Clothed in white, to let the colours pop, wearing a pair of sandals (with socks because the temp was in the low teens) that did not matter if the colour would not come off, and ready for getting messy, I set off with my daughter and sister. Although we arrived shortly after the event was slated to begin it appeared to be in full swing. We were there for about two hours, I was possibly the oldest participant. This brought about some interesting reactions when young men approached to smear coloured powder on my face with a “Happy Holi” or gently toss it. Which brought to mind the reason for the celebration, and the culture behind it.
Time to let loose before exams and papers in April.
What is Holi and why is it celebrated by wild swirls of colourful, perfumed powder? There is a lot of information on the Net that tells the tale far better than I can. However, some basic facts: Time to mention that this year Holi was on March 1st and 2nd,; I have no idea why the Uvic event was held on March 17th. It certainly coincided with a number of celebrations. Lots of green for anyone hoping to partake of St. Patrick’s Day activities later, or Naw Ruz (New Year’s for at least three faiths), and of course the first day of spring. Holi – Festival of , celebrated by Hindus, is an important observation of the arrival of spring, good harvest and triumph of good over evil. A lot to pack into just two days. Although these days there are many colours used to celebrate Holi, usually synthetic, gulal – made from flowers and herbs – originally came red, yellow, green and blue to represent a significant purpose.
I love that I captured the shot below of the blue faced girl. (Also my sister in the sunglasses)
The dunk tank looked verrry cold and did little to wash off the colour
A note about the synthetic powder, perfumed gulal has become very popular – not great for anyone with allergies. Synthetic is safer on the skin, but like the natural ingredients, is not easy to wash off. I saw one young woman wearing a (p)leather jacket that I was loathe to mar. There were also sweaters that would most likely maintain the marks of good luck forevermore. Not exactly good clean fun.

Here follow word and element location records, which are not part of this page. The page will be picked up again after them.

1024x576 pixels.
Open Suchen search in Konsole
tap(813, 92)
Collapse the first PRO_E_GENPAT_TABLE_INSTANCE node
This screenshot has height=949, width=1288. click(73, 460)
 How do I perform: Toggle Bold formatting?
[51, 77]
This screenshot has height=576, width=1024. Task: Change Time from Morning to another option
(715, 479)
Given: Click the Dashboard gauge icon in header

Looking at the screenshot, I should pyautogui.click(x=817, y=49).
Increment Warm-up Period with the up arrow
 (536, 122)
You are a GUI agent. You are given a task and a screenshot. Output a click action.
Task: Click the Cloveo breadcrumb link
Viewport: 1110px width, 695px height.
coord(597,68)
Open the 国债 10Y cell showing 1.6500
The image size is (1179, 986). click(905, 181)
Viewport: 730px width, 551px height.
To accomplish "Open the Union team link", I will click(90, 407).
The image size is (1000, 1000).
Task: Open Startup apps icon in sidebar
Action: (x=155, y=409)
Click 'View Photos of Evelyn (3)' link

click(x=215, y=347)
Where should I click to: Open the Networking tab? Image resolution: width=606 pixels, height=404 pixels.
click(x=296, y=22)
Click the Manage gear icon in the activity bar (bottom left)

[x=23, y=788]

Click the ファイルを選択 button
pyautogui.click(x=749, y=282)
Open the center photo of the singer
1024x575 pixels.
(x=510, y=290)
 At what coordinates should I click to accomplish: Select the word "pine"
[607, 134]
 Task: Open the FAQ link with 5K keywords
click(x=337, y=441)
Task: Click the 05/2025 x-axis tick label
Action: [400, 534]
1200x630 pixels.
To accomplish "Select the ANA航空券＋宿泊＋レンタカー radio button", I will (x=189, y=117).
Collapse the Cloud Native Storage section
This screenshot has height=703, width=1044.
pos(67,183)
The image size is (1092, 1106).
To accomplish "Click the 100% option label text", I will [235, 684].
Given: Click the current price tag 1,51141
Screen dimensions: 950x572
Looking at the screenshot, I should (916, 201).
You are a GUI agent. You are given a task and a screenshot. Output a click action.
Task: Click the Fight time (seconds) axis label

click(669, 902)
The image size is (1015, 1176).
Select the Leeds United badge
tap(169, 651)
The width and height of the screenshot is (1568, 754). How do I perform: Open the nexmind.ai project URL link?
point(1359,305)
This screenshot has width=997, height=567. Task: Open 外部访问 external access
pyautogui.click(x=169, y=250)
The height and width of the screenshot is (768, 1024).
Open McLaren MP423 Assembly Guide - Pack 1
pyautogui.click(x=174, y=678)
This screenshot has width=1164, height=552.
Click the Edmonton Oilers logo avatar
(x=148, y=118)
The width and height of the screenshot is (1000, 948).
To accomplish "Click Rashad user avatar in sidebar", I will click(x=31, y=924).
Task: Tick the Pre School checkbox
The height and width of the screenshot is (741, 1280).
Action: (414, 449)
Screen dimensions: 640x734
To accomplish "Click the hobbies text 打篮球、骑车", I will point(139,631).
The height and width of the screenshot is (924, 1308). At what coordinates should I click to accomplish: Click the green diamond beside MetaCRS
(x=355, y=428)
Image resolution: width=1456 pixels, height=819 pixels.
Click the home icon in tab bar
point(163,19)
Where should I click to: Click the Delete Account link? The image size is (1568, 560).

We noticed a group of future students clutching folders, walking along with parents (is that helicopter parenting?)- either the parents were saying no bloody way, or looks like a relaxed school. There was a perimeter that participants of the celebration never crossed. Somehow I doubt such restraint occurs at larger Holi gatherings!
One of the times a line was started. The Macarena was popular when it was played (the students would have been very young children when it was popular – they all seemed to have the right moves). Lots of modern Indian music – very danceable.
Food also plays an important role, sadly, we left before what I could smell cooking was served. I love Indian food and rarely have the opportunity to eat it. Unfortunately, my sister does not like it and my daughter can only eat it if there is no gluten. K think if it had not been advertised that refreshments would be served, as well as having that heavenly aroma in the air, I would not have felt rather cheated. Also hungry. After two hours or so of fun, dancing and enjoying the sun it was time to head home to wash the pink, green, blue, yellow and red out of our hair and clothes.
everyone had a great time.
The next day, despite having a shower as soon as I got home, I am still finding colour in my ears; and the one article of clothing my daughter most likely wanted to come clean now has a lovely rainbow hue.